(Recorded data)
------

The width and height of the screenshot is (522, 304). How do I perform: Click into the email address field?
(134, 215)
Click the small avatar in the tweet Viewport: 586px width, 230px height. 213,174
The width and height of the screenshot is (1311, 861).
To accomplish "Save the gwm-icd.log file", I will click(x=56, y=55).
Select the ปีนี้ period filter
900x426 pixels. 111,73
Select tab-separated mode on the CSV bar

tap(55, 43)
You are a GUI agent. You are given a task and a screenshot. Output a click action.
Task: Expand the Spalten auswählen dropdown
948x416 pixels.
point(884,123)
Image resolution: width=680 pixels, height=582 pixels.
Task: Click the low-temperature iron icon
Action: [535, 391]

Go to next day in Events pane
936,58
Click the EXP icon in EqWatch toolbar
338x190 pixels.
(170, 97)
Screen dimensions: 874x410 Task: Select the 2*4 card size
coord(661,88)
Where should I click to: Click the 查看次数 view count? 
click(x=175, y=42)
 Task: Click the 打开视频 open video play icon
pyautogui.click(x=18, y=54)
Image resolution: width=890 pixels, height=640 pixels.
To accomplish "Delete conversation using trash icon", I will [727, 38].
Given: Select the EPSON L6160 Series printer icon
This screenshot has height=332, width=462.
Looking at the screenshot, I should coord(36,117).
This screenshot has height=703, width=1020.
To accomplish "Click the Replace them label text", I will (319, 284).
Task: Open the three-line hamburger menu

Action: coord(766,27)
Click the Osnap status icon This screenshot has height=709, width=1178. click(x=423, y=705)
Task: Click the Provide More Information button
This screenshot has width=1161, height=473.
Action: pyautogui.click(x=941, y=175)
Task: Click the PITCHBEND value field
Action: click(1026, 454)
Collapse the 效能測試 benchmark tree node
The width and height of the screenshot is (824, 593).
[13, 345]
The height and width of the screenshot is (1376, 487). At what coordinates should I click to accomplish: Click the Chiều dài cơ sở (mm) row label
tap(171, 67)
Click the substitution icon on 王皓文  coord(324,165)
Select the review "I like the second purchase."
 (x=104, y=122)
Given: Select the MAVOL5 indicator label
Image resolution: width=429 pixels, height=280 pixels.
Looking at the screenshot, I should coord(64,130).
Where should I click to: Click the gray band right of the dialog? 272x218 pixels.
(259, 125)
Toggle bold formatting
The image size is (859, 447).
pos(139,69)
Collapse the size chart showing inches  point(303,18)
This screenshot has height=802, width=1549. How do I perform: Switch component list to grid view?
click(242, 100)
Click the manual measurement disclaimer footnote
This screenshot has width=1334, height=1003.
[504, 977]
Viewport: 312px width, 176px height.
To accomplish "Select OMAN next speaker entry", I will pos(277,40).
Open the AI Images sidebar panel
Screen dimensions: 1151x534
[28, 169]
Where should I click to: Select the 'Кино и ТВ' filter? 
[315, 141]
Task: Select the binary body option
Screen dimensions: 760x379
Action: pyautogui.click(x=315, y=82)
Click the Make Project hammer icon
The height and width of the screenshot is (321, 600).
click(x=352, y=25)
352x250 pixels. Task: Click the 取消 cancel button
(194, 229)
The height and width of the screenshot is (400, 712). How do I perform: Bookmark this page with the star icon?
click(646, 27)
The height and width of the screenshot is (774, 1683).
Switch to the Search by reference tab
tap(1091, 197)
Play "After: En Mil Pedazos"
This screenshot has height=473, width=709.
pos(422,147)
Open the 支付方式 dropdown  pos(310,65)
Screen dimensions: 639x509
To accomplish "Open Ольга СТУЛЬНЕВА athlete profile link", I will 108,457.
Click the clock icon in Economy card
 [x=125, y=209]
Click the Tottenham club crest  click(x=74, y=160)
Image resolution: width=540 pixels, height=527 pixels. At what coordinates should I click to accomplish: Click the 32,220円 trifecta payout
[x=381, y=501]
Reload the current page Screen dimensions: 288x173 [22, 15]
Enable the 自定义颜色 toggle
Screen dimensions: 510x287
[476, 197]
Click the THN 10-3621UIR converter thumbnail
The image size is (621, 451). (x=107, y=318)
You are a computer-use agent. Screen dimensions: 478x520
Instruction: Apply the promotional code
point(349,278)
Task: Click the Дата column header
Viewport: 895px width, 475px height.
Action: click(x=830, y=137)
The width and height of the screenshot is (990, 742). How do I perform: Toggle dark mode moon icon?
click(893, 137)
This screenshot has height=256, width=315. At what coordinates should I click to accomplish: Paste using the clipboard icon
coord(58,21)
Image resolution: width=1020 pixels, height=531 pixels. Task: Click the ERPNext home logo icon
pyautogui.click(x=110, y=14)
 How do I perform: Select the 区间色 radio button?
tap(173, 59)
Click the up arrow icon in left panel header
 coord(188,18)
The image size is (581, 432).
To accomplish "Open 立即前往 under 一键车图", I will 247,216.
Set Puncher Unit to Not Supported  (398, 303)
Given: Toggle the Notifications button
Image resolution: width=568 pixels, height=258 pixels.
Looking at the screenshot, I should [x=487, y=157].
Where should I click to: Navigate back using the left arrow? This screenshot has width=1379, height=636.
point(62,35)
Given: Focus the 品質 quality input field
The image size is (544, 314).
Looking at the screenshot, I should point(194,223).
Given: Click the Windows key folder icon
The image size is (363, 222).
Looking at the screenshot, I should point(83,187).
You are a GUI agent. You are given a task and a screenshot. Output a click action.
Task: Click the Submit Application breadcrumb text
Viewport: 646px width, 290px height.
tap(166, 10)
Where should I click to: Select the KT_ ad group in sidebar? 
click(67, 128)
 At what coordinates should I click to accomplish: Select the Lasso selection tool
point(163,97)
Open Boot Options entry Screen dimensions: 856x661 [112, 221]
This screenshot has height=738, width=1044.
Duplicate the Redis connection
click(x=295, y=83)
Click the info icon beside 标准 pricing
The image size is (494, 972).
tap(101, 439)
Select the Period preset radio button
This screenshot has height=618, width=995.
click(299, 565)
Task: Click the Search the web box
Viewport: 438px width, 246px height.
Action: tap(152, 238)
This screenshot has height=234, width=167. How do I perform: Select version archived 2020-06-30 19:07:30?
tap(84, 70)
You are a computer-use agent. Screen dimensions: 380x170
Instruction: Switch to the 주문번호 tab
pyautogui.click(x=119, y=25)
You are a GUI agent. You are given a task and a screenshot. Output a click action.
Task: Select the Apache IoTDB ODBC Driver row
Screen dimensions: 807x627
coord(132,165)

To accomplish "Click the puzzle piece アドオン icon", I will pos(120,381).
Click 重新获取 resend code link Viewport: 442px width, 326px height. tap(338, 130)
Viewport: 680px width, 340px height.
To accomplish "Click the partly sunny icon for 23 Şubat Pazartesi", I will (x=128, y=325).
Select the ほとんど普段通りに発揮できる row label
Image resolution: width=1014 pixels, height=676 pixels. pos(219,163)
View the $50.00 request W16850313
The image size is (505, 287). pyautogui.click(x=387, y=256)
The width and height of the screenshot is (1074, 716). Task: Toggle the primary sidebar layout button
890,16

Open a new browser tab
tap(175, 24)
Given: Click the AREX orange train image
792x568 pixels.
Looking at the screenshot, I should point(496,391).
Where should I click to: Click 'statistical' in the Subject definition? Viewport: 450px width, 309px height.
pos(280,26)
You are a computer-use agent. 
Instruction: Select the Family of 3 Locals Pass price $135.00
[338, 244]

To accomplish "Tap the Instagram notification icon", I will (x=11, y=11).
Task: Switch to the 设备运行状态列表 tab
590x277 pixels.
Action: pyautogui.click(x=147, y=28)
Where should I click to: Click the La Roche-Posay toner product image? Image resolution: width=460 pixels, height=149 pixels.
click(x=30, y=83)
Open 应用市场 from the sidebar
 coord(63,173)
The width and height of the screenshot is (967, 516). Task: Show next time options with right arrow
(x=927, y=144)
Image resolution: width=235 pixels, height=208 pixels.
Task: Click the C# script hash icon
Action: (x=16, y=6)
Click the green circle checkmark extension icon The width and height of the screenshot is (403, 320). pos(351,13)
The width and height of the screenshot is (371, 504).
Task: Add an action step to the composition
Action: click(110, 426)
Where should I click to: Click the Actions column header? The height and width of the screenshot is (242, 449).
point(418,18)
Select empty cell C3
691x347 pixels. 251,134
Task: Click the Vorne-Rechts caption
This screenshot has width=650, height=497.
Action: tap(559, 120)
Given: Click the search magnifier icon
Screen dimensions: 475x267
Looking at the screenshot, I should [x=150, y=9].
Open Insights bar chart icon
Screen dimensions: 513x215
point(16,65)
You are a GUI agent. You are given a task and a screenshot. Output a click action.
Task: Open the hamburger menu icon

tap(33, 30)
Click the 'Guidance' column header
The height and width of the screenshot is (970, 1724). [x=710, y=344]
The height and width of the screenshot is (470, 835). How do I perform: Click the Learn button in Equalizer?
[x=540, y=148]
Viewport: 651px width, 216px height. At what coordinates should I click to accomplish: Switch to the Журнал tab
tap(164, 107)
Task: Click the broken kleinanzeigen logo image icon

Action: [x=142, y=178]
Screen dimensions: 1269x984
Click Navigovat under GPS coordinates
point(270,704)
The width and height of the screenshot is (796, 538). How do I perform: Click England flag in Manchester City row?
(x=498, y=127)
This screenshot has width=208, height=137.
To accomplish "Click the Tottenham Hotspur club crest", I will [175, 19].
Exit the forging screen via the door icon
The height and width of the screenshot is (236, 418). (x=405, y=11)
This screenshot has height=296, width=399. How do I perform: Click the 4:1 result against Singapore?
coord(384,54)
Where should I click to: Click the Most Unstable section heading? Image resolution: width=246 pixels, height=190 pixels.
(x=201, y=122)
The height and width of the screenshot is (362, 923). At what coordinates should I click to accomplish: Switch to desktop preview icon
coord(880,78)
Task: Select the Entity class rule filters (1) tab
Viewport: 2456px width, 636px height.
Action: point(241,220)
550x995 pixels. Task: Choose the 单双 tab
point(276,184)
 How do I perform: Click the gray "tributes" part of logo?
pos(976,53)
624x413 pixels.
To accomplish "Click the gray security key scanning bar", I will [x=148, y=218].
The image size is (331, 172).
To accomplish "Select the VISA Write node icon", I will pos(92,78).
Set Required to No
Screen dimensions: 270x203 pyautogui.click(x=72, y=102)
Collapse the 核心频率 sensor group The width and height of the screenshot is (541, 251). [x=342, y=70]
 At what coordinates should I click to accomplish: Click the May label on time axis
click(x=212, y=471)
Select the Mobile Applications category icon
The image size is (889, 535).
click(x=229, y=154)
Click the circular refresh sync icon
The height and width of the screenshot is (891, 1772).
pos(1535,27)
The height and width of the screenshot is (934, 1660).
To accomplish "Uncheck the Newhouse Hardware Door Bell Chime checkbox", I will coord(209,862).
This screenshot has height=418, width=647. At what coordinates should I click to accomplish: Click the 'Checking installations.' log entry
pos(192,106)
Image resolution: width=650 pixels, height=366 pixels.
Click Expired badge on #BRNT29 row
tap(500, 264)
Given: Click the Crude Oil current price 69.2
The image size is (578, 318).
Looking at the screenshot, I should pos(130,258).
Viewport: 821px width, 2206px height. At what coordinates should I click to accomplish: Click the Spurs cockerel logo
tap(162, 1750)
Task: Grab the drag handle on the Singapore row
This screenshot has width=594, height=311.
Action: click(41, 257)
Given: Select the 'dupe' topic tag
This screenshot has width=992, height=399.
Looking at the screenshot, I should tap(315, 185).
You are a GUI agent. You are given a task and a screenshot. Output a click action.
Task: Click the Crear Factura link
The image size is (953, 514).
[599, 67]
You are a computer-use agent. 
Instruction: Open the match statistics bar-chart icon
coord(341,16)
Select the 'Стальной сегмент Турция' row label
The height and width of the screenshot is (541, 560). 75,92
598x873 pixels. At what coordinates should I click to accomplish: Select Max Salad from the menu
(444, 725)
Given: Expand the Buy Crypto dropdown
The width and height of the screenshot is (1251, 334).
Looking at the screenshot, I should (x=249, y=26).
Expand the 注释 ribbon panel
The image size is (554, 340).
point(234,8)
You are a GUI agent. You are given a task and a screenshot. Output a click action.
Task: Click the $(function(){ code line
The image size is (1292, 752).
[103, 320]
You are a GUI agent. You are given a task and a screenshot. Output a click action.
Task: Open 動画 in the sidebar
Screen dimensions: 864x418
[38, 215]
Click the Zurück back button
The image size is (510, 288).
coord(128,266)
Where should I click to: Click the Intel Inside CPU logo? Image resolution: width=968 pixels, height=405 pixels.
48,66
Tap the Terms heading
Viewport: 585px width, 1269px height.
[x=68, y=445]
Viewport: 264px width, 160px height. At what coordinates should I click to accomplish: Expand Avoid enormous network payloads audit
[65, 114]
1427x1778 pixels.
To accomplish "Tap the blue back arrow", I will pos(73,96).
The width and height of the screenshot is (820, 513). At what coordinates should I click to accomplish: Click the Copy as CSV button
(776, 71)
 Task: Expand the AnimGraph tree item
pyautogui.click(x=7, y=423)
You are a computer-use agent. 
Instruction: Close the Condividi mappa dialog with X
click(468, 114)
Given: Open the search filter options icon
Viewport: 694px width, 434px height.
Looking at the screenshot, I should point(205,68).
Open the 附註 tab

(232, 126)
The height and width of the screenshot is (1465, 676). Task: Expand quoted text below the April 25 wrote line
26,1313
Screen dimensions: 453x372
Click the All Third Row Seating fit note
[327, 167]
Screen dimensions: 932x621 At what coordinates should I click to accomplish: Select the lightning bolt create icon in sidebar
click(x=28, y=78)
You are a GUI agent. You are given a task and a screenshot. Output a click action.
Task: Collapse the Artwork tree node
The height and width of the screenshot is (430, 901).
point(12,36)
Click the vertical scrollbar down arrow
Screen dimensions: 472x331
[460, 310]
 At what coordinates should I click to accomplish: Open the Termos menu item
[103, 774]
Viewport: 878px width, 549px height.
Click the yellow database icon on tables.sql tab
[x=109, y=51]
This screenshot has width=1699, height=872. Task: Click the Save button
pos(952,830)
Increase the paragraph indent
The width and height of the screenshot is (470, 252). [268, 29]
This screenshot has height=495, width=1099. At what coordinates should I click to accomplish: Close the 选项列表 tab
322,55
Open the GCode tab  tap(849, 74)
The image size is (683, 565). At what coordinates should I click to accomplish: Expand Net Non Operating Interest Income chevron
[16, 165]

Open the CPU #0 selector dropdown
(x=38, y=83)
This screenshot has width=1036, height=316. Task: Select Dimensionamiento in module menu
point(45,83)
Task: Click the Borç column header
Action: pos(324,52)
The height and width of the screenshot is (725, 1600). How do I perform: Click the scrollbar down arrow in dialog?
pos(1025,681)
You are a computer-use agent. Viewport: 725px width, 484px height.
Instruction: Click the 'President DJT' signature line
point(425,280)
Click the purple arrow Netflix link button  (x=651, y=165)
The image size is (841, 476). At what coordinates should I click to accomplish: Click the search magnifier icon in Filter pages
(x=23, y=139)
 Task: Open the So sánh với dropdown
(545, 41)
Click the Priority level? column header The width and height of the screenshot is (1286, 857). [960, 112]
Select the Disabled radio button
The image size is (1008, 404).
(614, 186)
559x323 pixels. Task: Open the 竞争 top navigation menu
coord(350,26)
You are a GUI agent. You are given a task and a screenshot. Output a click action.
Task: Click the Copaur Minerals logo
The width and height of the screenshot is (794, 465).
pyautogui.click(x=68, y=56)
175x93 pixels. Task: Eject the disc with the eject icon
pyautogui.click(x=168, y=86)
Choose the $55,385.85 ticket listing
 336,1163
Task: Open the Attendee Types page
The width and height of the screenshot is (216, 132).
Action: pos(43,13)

------

- _What you have to do_: All that should be written out is the stretch of lines above between the one holding "The width and height of the screenshot is (824, 593)." and the one holding "Collapse the size", inclusive, exactly as given.

- _Final answer_:
The width and height of the screenshot is (824, 593).
[13, 345]
The height and width of the screenshot is (1376, 487). At what coordinates should I click to accomplish: Click the Chiều dài cơ sở (mm) row label
tap(171, 67)
Click the substitution icon on 王皓文  coord(324,165)
Select the review "I like the second purchase."
 (x=104, y=122)
Given: Select the MAVOL5 indicator label
Image resolution: width=429 pixels, height=280 pixels.
Looking at the screenshot, I should coord(64,130).
Where should I click to: Click the gray band right of the dialog? 272x218 pixels.
(259, 125)
Toggle bold formatting
The image size is (859, 447).
pos(139,69)
Collapse the size chart showing inches  point(303,18)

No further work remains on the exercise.